Così procedendo le cose degli insorti, e avvicinandosi essi alle porte della citta, il Senatore di Roma presenta al Pontefice un indirizzo con cui dodici mila cittadini romani domandano, che s’invochi l’ingresso delle truppe italiane; ma l’astuta Curia, che sapeva di poter contare sull’appoggio francese, respinge sdegnosamente la domanda dei sudditi romani. Infatti in quel giorno medesimo, 18 ottobre, l’inviato francese aveva assicurato il governo papale che non gli sarebbe mancato l’appoggio della Francia.

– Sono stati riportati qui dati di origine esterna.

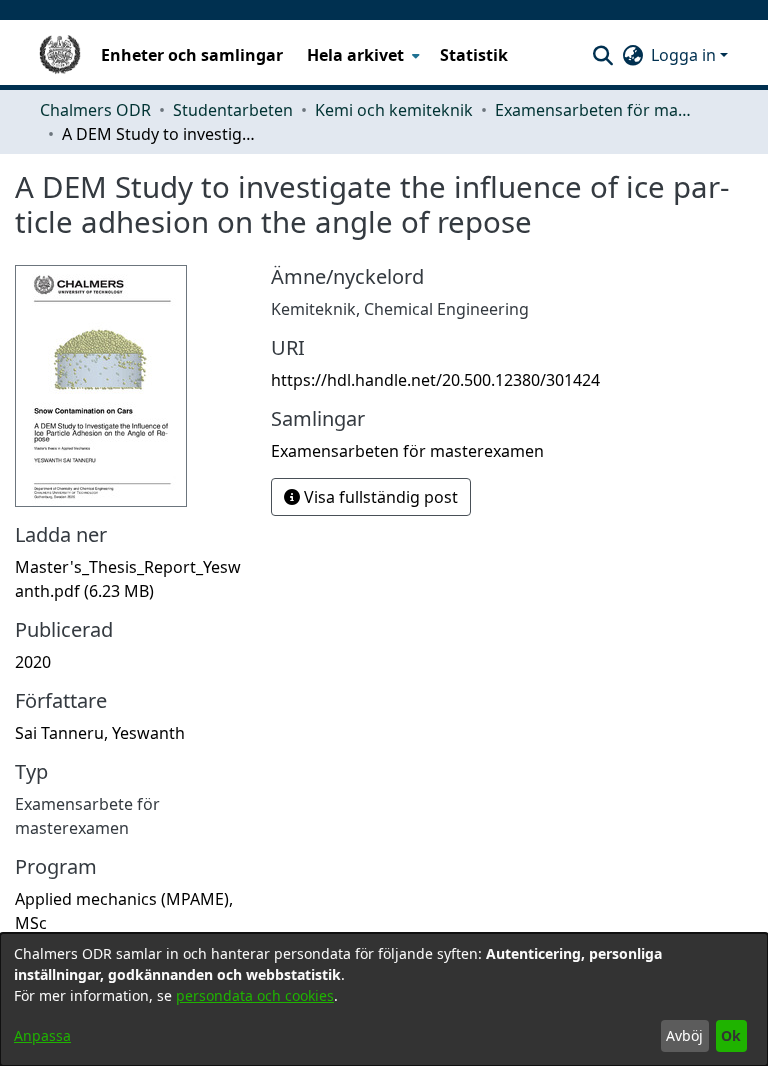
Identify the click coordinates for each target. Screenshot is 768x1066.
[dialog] (384, 999)
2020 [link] (33, 662)
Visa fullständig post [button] (379, 497)
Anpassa (42, 1035)
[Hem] (60, 55)
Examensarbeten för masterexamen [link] (595, 110)
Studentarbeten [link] (233, 110)
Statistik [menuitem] (474, 55)
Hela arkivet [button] (355, 55)
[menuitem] (361, 55)
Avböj (684, 1035)
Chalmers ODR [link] (95, 110)
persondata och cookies (255, 995)
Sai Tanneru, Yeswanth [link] (100, 733)
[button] (602, 55)
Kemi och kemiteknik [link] (394, 110)
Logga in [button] (685, 55)
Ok (731, 1035)
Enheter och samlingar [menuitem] (192, 55)
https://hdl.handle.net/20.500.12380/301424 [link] (435, 380)
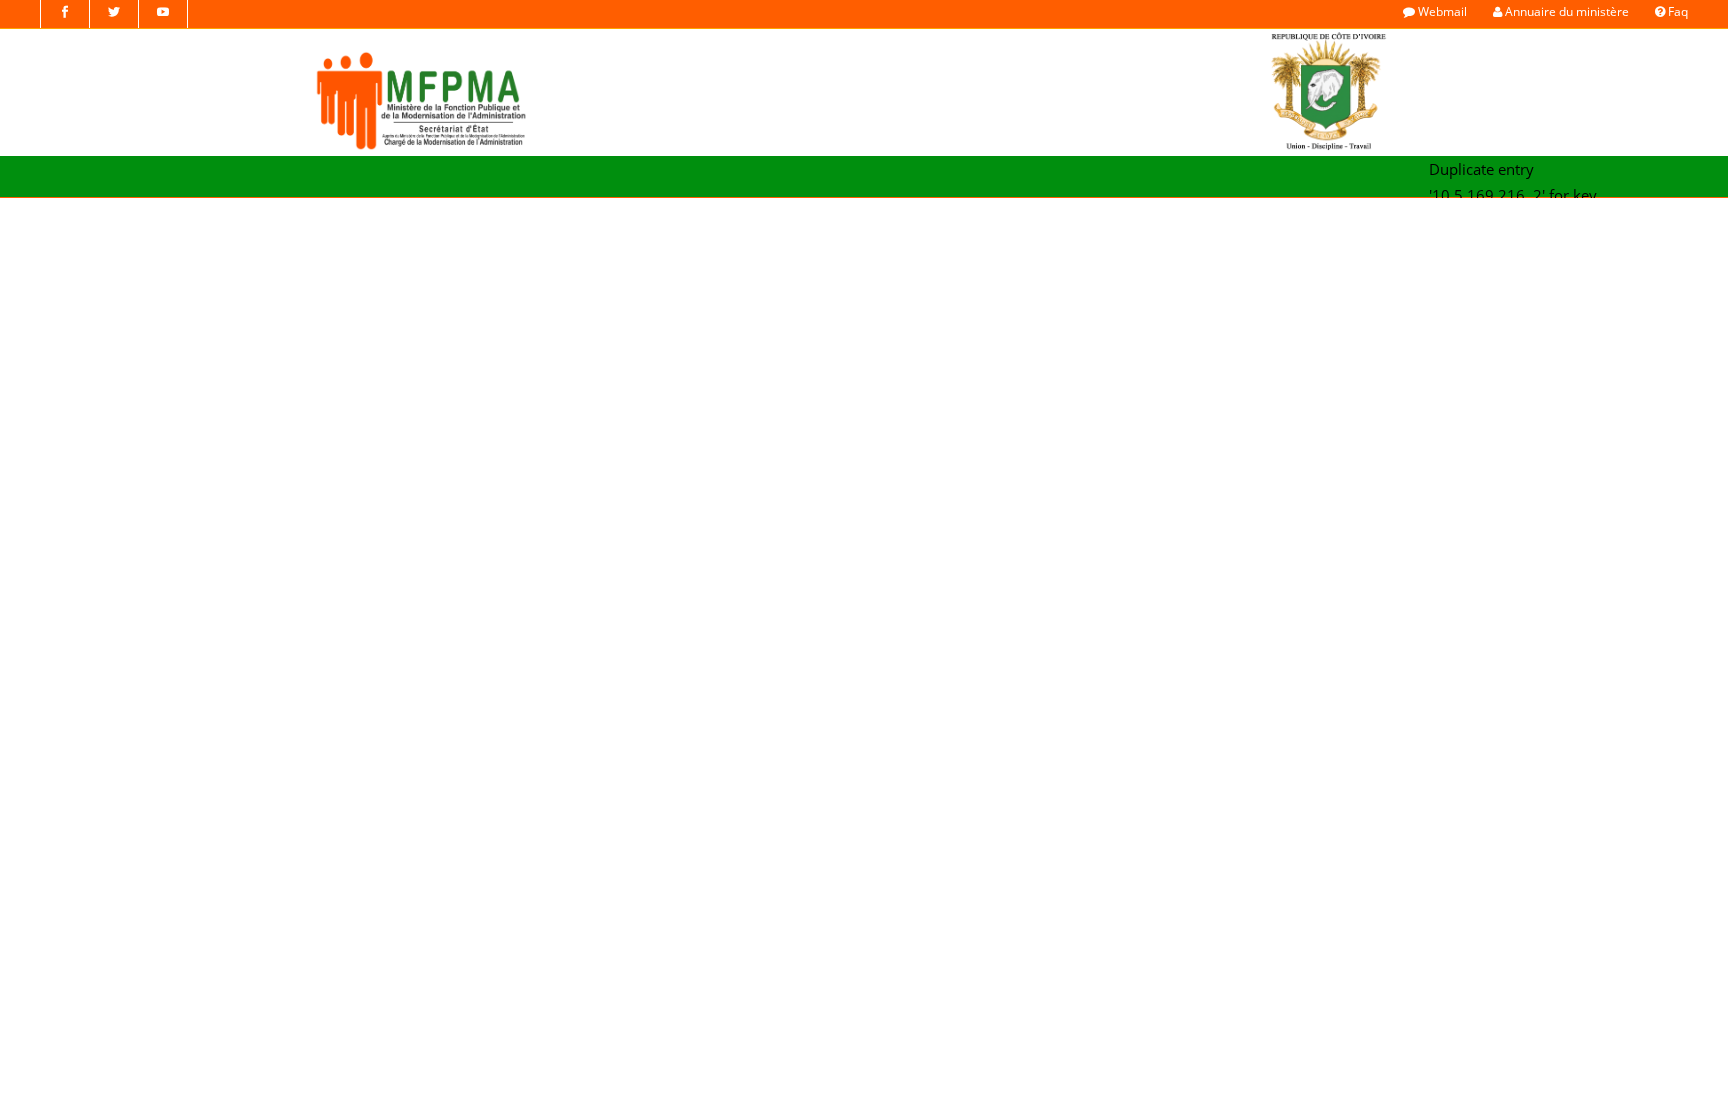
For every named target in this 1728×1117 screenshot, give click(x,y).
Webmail (1441, 11)
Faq (1676, 11)
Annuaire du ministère (1565, 11)
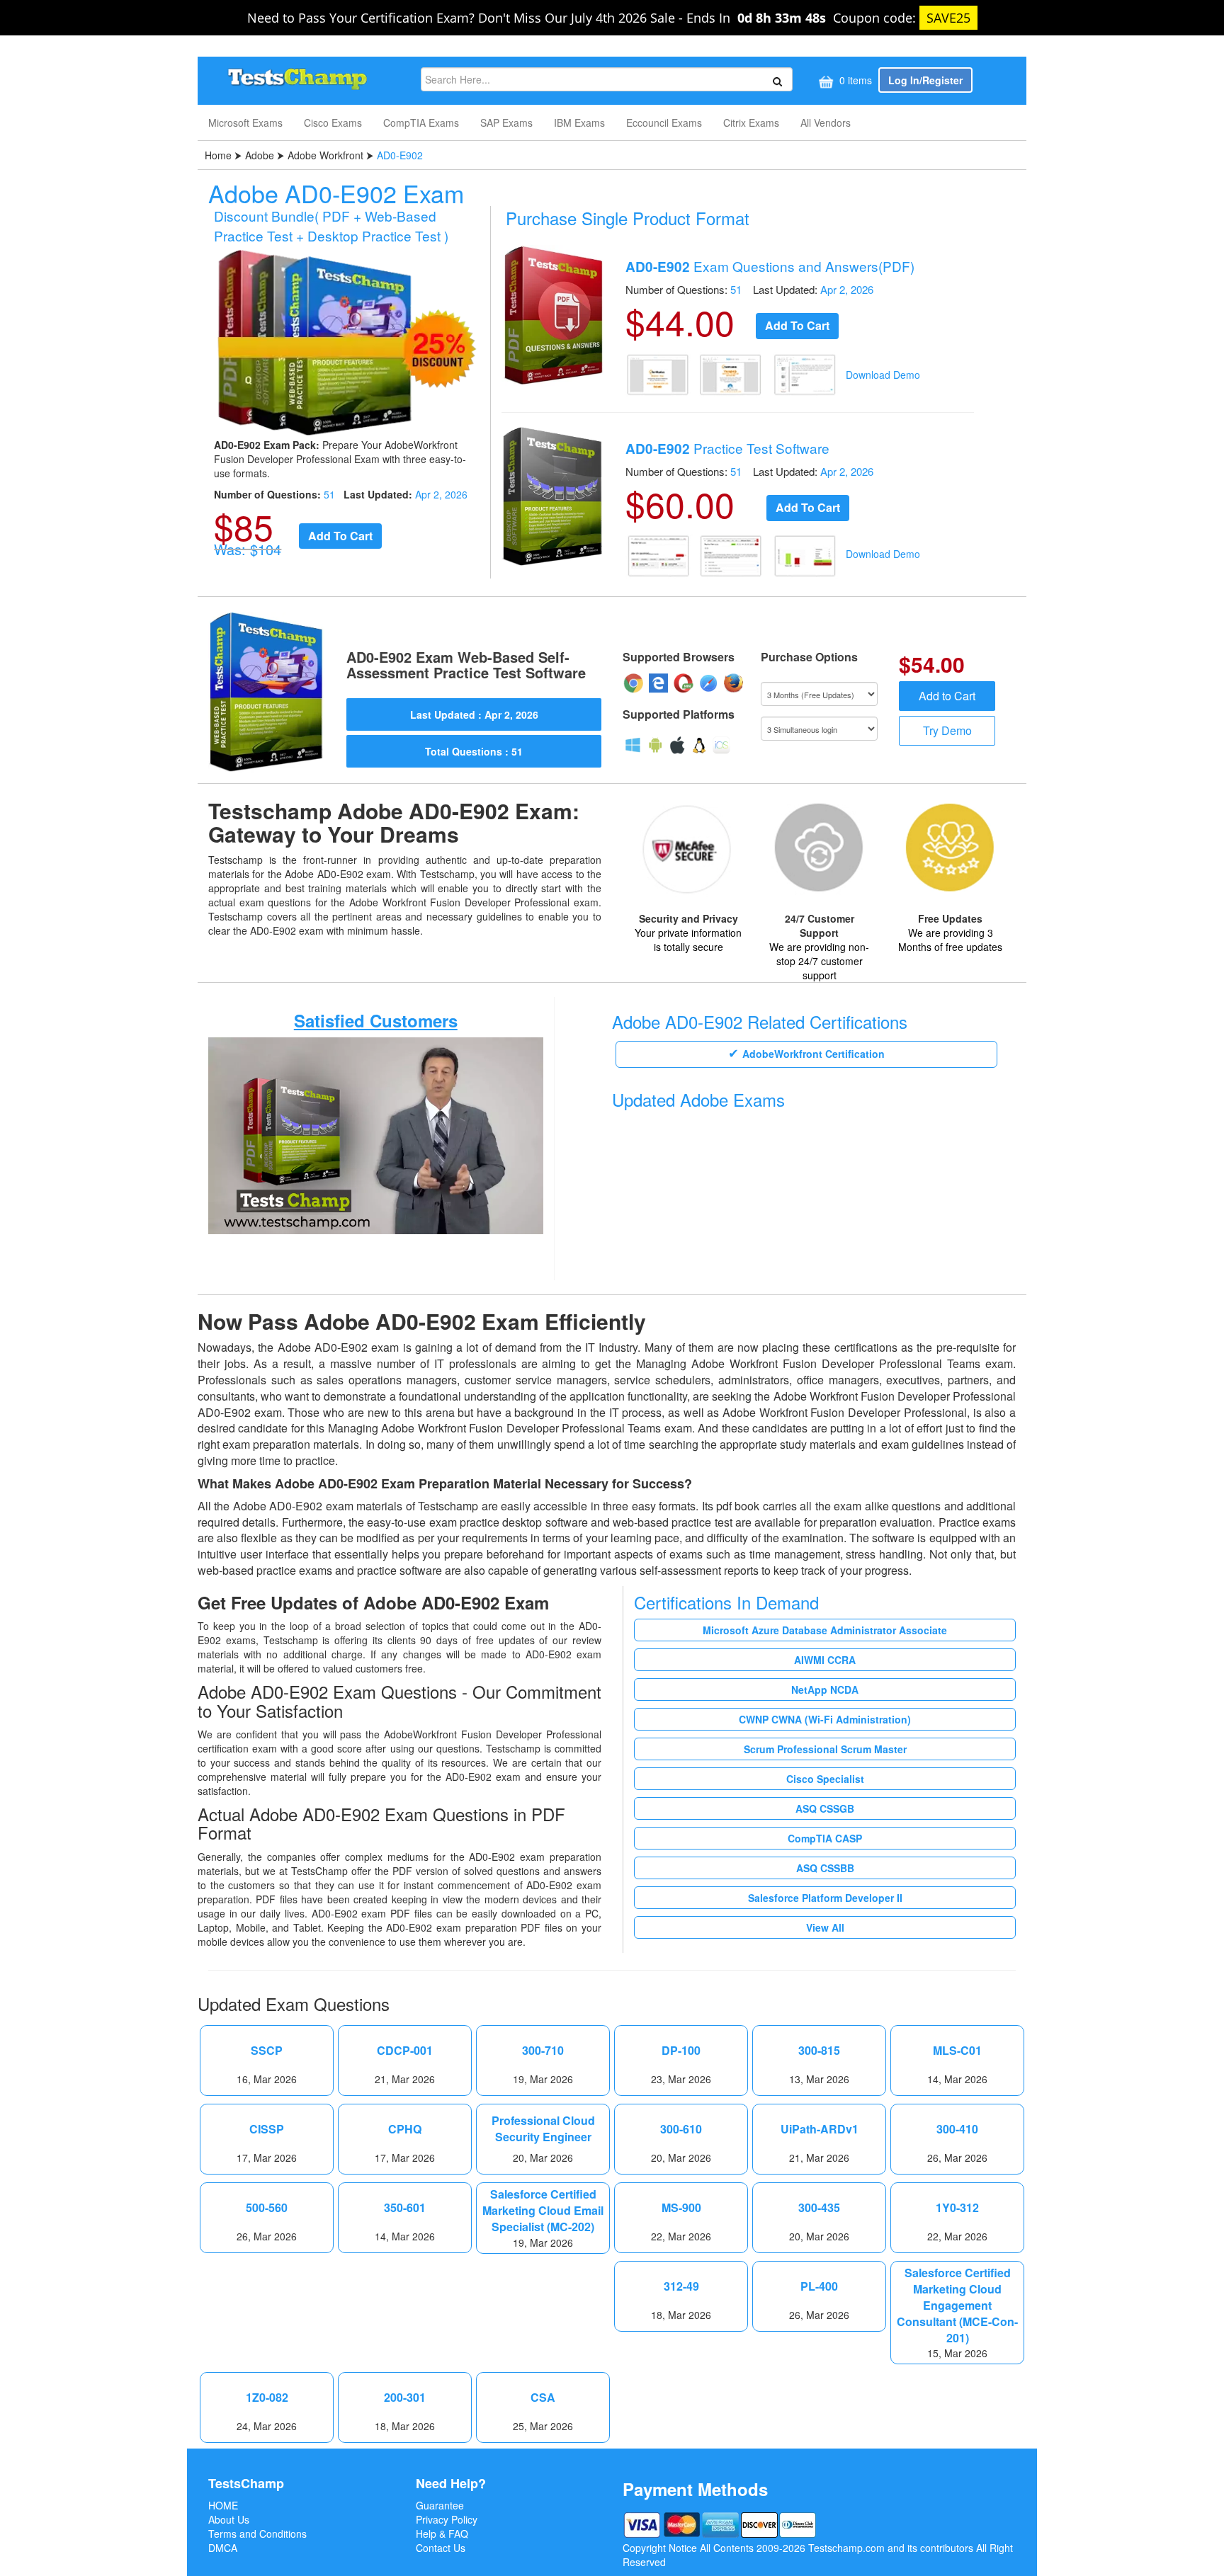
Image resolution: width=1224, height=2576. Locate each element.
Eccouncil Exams (664, 122)
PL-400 (819, 2286)
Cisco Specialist (825, 1779)
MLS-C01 (957, 2050)
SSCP (267, 2050)
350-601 (405, 2208)
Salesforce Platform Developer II (825, 1898)
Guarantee (440, 2505)
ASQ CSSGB (824, 1808)
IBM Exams (579, 122)
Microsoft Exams (245, 122)
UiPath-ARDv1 (819, 2129)
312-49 (681, 2286)
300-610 (681, 2129)
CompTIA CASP (825, 1838)
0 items (854, 80)
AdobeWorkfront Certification (813, 1054)
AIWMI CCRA (825, 1660)
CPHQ (404, 2129)
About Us (228, 2519)
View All (825, 1927)
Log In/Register (925, 80)
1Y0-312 (957, 2208)
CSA (543, 2397)
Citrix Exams (751, 122)
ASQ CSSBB (825, 1868)
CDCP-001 (405, 2050)
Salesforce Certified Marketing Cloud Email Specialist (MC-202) (543, 2211)
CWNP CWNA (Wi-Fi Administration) (825, 1719)
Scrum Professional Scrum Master (825, 1749)
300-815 (819, 2050)
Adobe (259, 155)
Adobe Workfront (325, 155)
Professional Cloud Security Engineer (543, 2129)
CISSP (266, 2129)
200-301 (405, 2397)
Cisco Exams (333, 122)
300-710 (543, 2050)
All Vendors (825, 122)
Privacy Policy (446, 2519)
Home (219, 155)
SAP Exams (506, 122)
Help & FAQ (442, 2533)
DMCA (222, 2548)
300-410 (957, 2129)
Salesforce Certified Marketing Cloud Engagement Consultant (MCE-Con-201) (957, 2305)
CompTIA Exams (421, 122)
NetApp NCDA (824, 1689)
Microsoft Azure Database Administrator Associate (825, 1630)
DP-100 (681, 2050)
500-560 (267, 2208)
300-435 (819, 2208)
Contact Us (440, 2548)
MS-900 (681, 2208)
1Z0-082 (267, 2397)
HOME (223, 2505)
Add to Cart (947, 696)
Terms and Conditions (257, 2533)
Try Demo (947, 730)
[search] (775, 80)
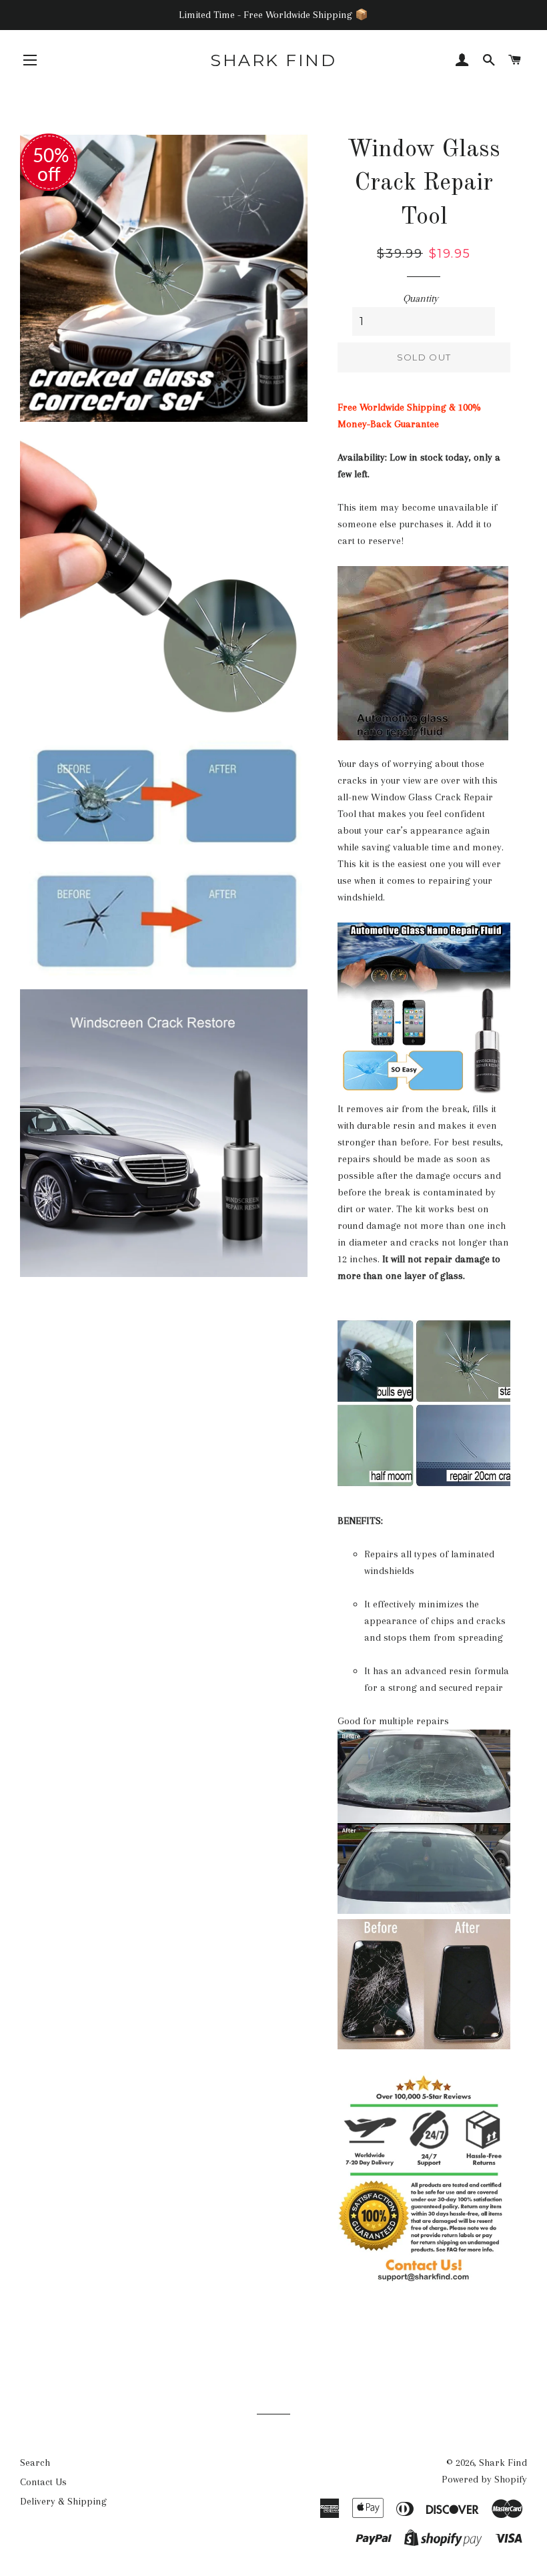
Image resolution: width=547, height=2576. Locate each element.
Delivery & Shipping (63, 2501)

Nel giorno 21 di quel mese riesce a Garibaldi di lasciare Caprera e raggiungere gl’insorti; la sua presenza infonde nuovo spirito in quei valorosi, che si accingono al supremo cimento.
In tale situazione la città di Roma non può più restarsene inoperosa. Sebbene stremata delle forze liberali, per le precedenti emigrazioni, e per le continue e raddoppiate carcerazioni, sebbene soffocata dalla sterminata immigrazione cosmopolita che fece delle sue sacre mura il recinto della reazione, sebbene avviluppata nelle spire della polizia, e del clericalismo, essa sente il dovere di partecipare alla lotta, come che sia, a costo di rimanere schiacciata; e si dispone a quella insurrezione, alla quale se mancarono le armi e le fortune nou difettarono il coraggio e la costanza.
Il giorno che il comitato romano d’insurrezione aveva destinato all’azione era il 22 di ottobre, l’ora del cominciamento le 7 di sera.
Una fatalità, dalla quale ebbero principio i disastri di quella rivolta, e divenne la causa principale del rovescio totale, fu la perdita del deposito di armi e munizioni, che il comitato superando infinite difficoltà aveva adunato fuori di porta San Paolo. Quelle armi deposte nella vigna Matteini dovevano essere introdotte a forza per la porta San Paolo, al momento d’incominciare la lotta. Disgraziatamente la polizia pontificia ebbe a scoprire in tempo quel deposito, e alle ore 5 e un quarto, cioè quasi due ore prima dell’ora fissata, una colonna di pontifici composta di una compagnia di zuavi e di mezzo squadrone di gendarmi a cavallo moveva ad attaccare la vigna Matteini per impossessarsene.